Authors: Jim C. Hines
What would a human/dryad baby become? Strong and powerful? Beautiful and pliant?
Would she be free?
I often wonder.
Q
UESTIONS AND HALF-FORMED PLANS clamored in my head like a basket of hyperactive puppies. How had Deifilia and her followers escaped the mine without Gutenberg noticing? How many more of Bi Sheng’s students had she created, and were they protected by the books I had made? How had they entered Copper River unseen?
There were countless weapons we could use. I could fly in and drop a fairy bio-bomb from
Artemis Fowl
. Or let Gutenberg unlock the D&D handbook, and see how Deifilia liked playing catch with a sphere of annihilation. Assuming they didn’t simply absorb the magic of our attack and dissolve our weapons into nothingness.
“Lawrence, Whitney, what books do you have?” I hadn’t stocked up for a direct assault on Deifilia.
“Isaac…” Toni began.
“Thirty minutes,” I promised. “One way or another, you’ll know.”
It was an older fairy-tale-style romance that offered what I thought was my best chance at walking away from a confrontation with Deifilia. When I told Lawrence what I wanted, he looked past me to Toni, as if asking for permission.
“You’re sure about this?” Toni asked.
“Not in the slightest.

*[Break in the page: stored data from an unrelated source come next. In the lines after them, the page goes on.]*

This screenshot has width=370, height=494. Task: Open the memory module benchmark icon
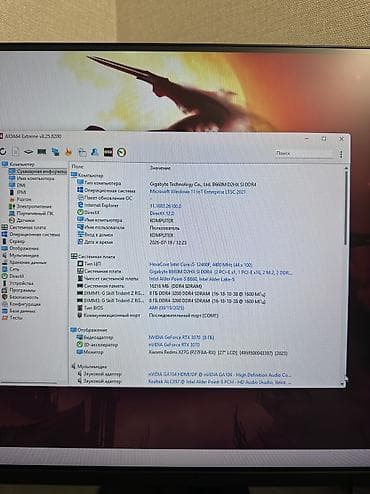pos(42,152)

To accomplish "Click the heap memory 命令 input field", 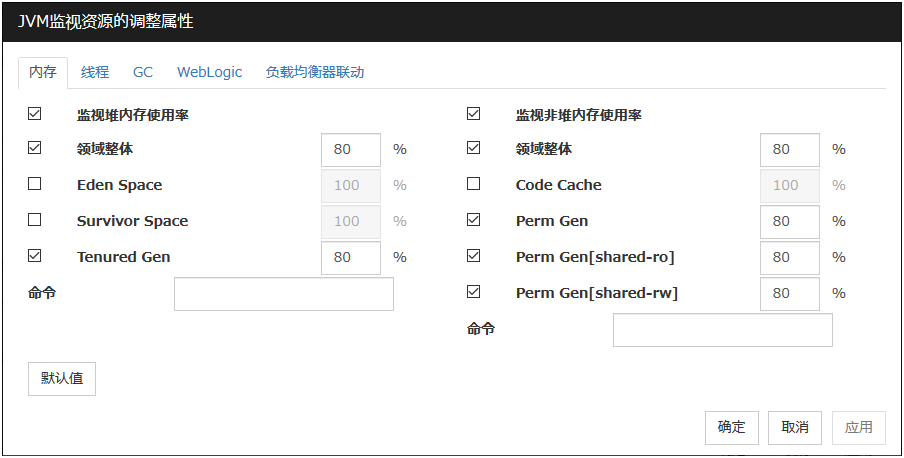I will [284, 294].
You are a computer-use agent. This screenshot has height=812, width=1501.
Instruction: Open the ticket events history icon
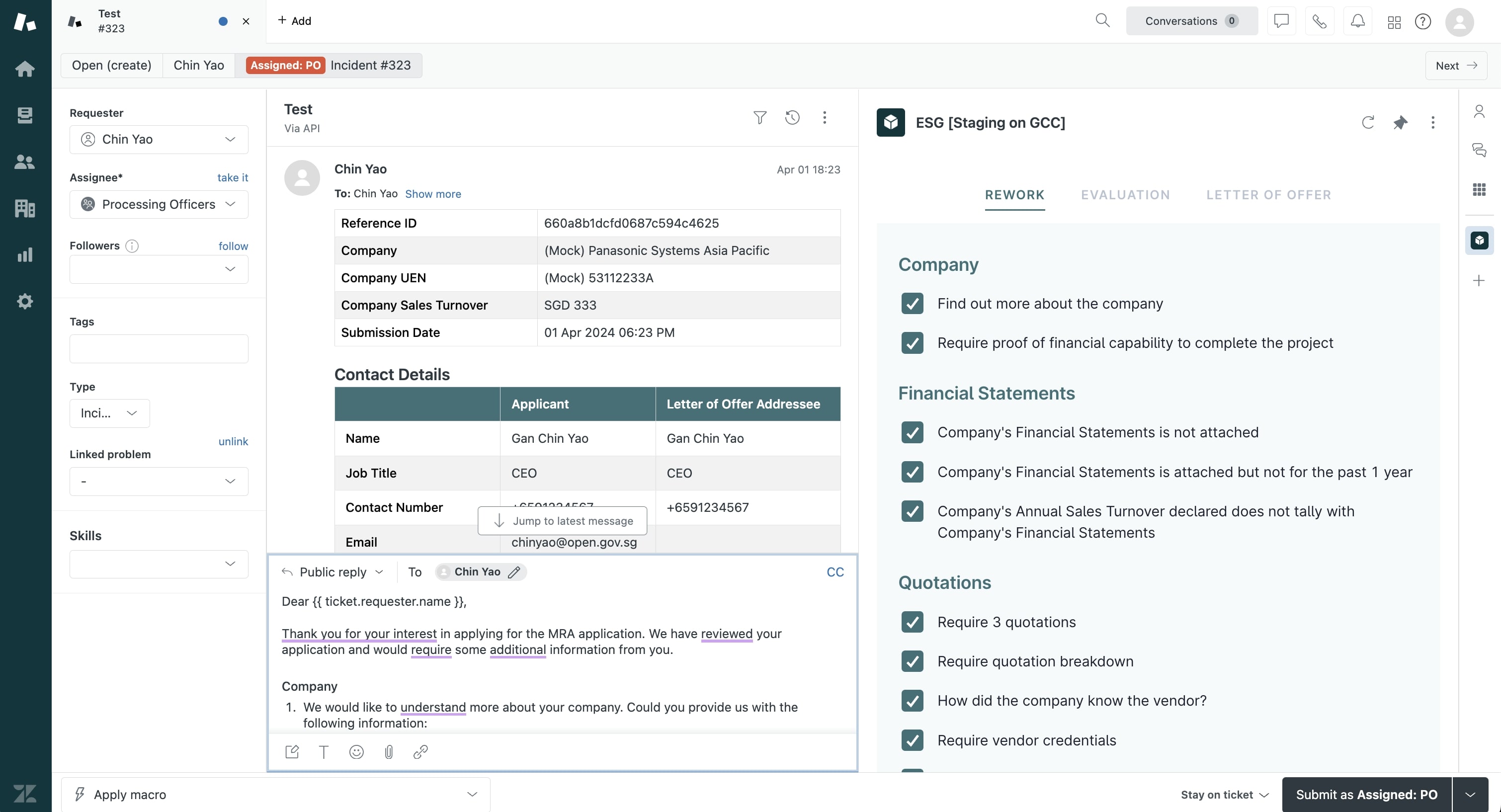[792, 117]
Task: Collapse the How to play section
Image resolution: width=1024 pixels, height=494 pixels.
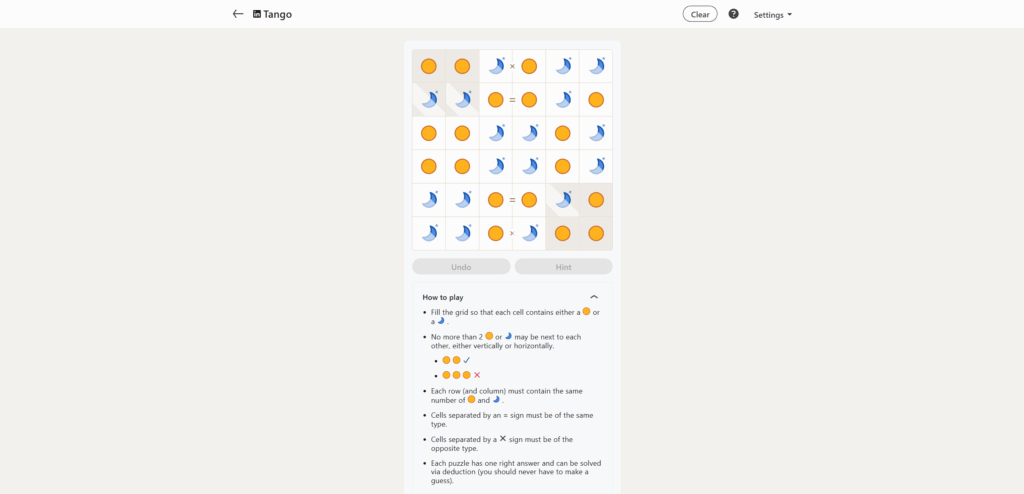Action: [x=594, y=297]
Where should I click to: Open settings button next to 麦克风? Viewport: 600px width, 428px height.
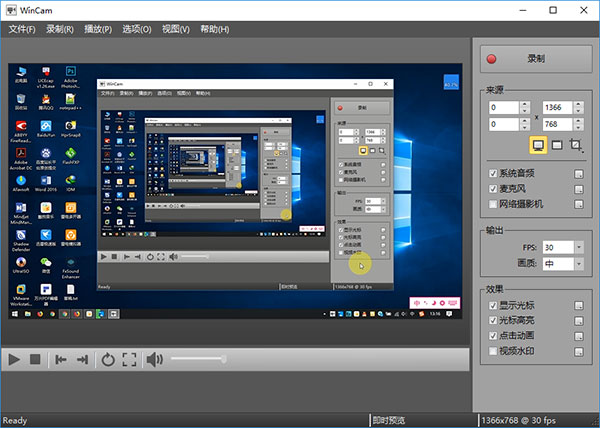tap(578, 188)
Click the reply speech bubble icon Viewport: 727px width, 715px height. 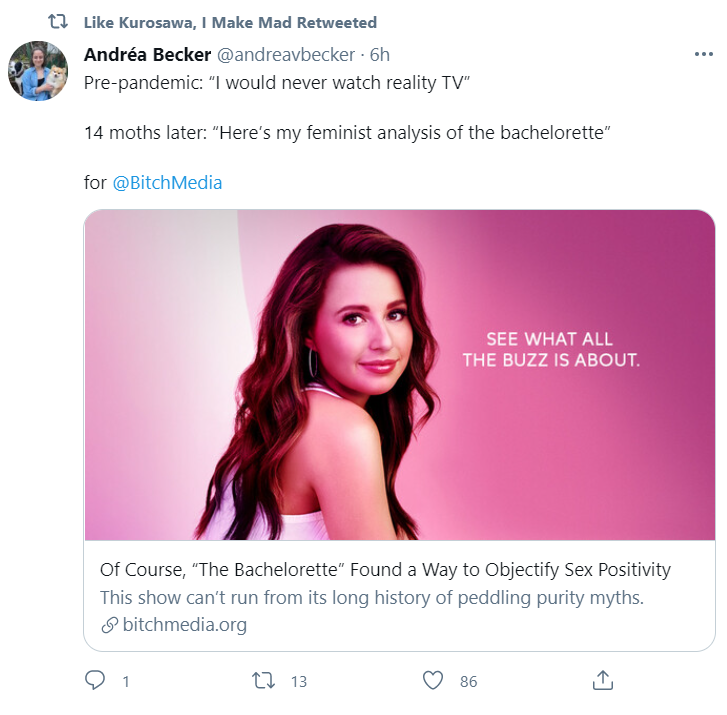(x=95, y=680)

But people are dying.” I waited for Lawrence to reach into the book. “Tell Pallas to evacuate the town.”
Toni folded her arms. “She’ll want to know why.”
“I know. Tell her I’m doing something stupid again.” I returned to the car and waited while Lena and Nidhi said their good-byes.
“What about megaspider over there?” Whitney asked.
Smudge scurried toward us. Whitney, Lawrence, and Toni jumped back as he placed his front legs on the bumper, as if he wanted nothing more than to climb up onto the Triumph and become the world’s first road-surfing spider.
“I don’t think so, partner,” I said. “Would one of you mind pulling the White Rabbit’s fan out of Wonderland and shrinking him back down to his travel-size?”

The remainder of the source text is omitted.